Cependant, imaginons que je ne facture pas dans le coût de livraison l’usure du camion que je considère comme un frais fixe. Il va falloir que je le facture dans le prix du produit, sinon je vais faire faillite. Ça veut dire que les clients qui ne se font pas livrer leurs achats vont payer en partie pour ceux qui se les font livrer. Il faut bien comprendre que c’est exactement ce que fait Hydro-Québec. Ce qu’il en coûte à chacun dépend de la façon dont Hydro-Québec sépare les coûts de transport et les coûts de distribution.

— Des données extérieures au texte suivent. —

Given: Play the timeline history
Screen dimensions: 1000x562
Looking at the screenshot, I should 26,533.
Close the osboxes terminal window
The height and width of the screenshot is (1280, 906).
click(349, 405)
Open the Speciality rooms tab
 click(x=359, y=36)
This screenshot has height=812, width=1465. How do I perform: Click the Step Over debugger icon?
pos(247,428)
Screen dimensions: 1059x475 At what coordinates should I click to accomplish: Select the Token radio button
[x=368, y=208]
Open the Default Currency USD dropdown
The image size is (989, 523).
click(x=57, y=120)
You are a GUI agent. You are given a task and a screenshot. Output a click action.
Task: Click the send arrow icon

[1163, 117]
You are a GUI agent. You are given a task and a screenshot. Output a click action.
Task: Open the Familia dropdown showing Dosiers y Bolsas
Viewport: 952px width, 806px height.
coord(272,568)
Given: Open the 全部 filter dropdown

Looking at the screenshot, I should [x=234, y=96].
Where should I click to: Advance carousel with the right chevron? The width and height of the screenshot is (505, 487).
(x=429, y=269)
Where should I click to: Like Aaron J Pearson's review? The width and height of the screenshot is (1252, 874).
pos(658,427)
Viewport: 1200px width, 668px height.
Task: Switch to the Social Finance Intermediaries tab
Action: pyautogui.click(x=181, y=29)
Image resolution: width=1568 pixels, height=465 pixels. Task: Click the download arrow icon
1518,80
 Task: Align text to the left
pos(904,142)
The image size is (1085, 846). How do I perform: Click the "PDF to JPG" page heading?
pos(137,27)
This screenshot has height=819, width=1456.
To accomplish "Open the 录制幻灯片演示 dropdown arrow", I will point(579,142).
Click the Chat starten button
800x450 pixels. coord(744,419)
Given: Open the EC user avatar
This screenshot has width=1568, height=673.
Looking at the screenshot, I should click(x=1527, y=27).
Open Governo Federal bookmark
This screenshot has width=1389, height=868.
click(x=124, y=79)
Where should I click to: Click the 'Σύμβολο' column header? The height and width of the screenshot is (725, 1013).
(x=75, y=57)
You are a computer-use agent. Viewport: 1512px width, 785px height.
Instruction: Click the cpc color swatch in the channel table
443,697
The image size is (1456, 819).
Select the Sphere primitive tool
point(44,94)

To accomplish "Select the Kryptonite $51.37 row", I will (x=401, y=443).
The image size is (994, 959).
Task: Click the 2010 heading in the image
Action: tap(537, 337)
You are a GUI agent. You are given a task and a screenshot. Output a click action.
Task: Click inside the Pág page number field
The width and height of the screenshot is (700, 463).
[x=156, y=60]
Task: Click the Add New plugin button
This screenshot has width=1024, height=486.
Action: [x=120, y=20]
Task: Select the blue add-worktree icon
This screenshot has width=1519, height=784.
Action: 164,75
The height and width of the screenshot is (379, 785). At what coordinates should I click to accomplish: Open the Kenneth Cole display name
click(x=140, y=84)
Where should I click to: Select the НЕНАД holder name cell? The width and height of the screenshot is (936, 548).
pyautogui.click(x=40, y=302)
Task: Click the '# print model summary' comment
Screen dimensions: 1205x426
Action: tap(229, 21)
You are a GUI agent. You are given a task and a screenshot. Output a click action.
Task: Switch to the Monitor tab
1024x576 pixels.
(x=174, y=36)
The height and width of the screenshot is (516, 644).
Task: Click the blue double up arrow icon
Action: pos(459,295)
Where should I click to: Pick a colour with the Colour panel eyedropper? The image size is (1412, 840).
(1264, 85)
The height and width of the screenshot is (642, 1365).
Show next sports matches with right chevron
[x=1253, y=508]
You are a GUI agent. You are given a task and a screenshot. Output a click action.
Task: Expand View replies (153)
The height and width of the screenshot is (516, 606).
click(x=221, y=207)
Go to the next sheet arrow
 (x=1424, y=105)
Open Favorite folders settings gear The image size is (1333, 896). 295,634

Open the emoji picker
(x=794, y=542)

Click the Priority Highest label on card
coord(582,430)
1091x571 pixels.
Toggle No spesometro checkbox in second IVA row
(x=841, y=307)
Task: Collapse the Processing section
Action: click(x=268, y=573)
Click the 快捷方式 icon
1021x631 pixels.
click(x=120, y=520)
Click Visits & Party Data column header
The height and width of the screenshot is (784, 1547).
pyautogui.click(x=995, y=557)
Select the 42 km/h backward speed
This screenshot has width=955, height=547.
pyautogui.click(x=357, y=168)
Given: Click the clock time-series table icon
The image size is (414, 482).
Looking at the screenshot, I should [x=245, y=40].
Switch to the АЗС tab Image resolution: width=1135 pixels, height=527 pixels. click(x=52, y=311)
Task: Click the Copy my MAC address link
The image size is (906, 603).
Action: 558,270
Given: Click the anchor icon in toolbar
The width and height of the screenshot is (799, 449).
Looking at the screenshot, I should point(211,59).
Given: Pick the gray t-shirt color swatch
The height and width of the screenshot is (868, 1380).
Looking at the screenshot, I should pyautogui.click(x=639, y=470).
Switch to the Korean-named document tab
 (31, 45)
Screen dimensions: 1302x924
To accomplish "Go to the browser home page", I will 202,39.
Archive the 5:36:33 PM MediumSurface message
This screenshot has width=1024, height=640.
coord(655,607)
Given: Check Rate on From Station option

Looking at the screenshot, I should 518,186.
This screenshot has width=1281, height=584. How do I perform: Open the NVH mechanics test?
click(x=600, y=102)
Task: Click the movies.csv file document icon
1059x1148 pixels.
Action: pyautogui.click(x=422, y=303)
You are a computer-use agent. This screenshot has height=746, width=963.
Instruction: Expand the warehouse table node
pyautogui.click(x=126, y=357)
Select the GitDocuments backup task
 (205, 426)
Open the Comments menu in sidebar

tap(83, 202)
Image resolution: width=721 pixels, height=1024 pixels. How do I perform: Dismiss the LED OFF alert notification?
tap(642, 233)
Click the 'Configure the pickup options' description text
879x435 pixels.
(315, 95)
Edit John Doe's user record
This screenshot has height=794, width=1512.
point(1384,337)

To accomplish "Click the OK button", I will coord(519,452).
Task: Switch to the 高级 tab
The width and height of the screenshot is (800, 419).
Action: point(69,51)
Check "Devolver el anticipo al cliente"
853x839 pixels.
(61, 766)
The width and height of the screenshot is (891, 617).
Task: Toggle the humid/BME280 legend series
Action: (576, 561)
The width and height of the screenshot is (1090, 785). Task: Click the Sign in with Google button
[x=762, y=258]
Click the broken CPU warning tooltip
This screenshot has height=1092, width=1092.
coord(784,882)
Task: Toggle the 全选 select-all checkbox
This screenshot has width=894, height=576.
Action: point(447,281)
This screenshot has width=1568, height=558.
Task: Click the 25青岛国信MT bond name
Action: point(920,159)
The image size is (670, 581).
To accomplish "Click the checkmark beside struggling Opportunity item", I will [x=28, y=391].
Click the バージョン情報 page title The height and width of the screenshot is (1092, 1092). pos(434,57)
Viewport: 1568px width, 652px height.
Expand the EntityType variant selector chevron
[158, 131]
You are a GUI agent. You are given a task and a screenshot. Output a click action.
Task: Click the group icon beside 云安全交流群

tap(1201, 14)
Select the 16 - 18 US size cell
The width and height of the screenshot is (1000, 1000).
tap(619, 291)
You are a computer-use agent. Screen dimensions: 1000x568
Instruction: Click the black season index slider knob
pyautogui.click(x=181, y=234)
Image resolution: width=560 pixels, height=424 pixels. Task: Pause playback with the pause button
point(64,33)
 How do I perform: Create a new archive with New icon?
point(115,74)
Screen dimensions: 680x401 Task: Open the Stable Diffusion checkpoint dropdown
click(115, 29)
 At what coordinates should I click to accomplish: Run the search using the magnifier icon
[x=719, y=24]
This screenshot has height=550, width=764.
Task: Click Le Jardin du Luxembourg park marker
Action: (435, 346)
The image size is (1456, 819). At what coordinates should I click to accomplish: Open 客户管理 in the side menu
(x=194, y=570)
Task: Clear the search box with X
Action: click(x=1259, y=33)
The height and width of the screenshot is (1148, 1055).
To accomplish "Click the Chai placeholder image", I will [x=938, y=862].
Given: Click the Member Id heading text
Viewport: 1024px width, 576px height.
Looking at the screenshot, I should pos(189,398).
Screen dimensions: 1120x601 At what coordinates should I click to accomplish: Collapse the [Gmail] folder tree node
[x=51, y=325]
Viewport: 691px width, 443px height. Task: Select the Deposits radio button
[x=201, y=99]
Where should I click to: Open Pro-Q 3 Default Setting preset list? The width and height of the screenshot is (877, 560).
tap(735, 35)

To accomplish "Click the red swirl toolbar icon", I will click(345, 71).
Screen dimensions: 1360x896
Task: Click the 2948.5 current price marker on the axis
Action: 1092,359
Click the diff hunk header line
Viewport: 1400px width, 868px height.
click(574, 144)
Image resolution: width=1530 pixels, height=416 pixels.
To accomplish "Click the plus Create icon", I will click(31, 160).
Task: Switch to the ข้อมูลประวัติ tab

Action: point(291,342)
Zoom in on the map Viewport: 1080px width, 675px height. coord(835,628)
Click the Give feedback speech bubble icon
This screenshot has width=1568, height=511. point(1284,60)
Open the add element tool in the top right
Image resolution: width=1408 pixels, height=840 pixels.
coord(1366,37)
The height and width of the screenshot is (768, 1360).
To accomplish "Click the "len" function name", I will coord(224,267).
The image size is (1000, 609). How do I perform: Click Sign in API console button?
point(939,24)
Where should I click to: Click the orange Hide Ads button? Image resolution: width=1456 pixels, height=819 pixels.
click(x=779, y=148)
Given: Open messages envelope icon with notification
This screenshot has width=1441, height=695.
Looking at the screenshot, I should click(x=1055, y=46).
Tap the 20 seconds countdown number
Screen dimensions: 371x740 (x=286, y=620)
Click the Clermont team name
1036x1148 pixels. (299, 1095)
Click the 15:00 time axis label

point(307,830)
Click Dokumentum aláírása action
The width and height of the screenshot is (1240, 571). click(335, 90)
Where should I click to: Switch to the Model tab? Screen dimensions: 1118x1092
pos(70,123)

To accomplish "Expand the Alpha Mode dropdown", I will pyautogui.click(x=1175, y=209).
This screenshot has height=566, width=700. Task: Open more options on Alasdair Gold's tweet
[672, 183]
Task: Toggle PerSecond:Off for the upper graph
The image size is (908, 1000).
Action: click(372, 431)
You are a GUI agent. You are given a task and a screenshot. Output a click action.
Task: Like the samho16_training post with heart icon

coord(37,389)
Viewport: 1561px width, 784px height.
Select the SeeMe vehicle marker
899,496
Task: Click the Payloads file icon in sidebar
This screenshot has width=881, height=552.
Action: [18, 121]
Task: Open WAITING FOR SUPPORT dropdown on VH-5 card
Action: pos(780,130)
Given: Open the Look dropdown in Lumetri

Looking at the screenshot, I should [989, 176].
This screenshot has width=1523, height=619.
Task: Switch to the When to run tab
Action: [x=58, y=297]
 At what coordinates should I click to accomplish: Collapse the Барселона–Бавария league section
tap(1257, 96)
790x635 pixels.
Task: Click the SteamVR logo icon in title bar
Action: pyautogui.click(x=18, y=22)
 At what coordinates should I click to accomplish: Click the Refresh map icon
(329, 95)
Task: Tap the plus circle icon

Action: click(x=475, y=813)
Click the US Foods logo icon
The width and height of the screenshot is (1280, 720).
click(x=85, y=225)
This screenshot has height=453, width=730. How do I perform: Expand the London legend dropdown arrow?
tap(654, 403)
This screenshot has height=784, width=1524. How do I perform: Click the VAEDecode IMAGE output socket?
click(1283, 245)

Le courant est plus continu que le profit

Hydro-Québec a construit une ligne à courant continu se rendant directement à la frontière américaine et servant uniquement aux exportations. Cette ligne spéciale coûte une fortune. Si on imputait le véritable coût complet aux kWh vendus aux Américains, ce coût serait vraisemblablement plus élevé.

Quand on vend systématiquement aux Américains en bas du coût complet, on fait payer aux Québécois les frais fixes – comme dans l’exemple précédent de livraison – pour vendre moins cher à l’exportation. On fait donc financer l’exportation d’électricité, et par le fait même de nos jobs, par les clients québécois captifs.

En l’an 2000, alors que le coût complet s’élève à 5,4ç/kWh, nous avons exporté en moyenne à un prix de 6,3ç/kWh. Aurait-on enfin fait un vrai profit ? Ça dépend toujours de la façon de compter. Nous avons vendu aux Américains 30,479 tWh (millions de kWh) à court terme, pour un total de 2003000 000 $. Mais, pendant la même période, nous avons acheté pour 2408000000 $. Or, nous sommes sensés vendre ce que nous avons en trop. Ainsi, les achats, s’il y en a, en excluant la production de Churchill Falls, devraient être imputés aux ventes à l’exportation. Nous ne connaissons pas vraiment le coût spécifique des achats à Churchill Falls, mais nous savons que ce contrat existe depuis quelques décennies au même prix et que les achats d’électricité ont été multipliés par 8,8 fois depuis 1996 seulement.

Même en oubliant la ligne à courant continu et seulement en imputant les achats aux exportations, le profit disparaît. Je crois qu’on a compris que le profit est une notion très volatile et que même quand, pour la première fois, on réalise un profit apparent, il est très loin d’être certain qu’on ne vient pas encore de faire un cadeau aux Américains sur le dos des consommateurs captifs.

Il serait temps qu’Hydro-Québec et les ministres responsables arrêtent de nous charrier et nous disent enfin la vérité sur ces questions.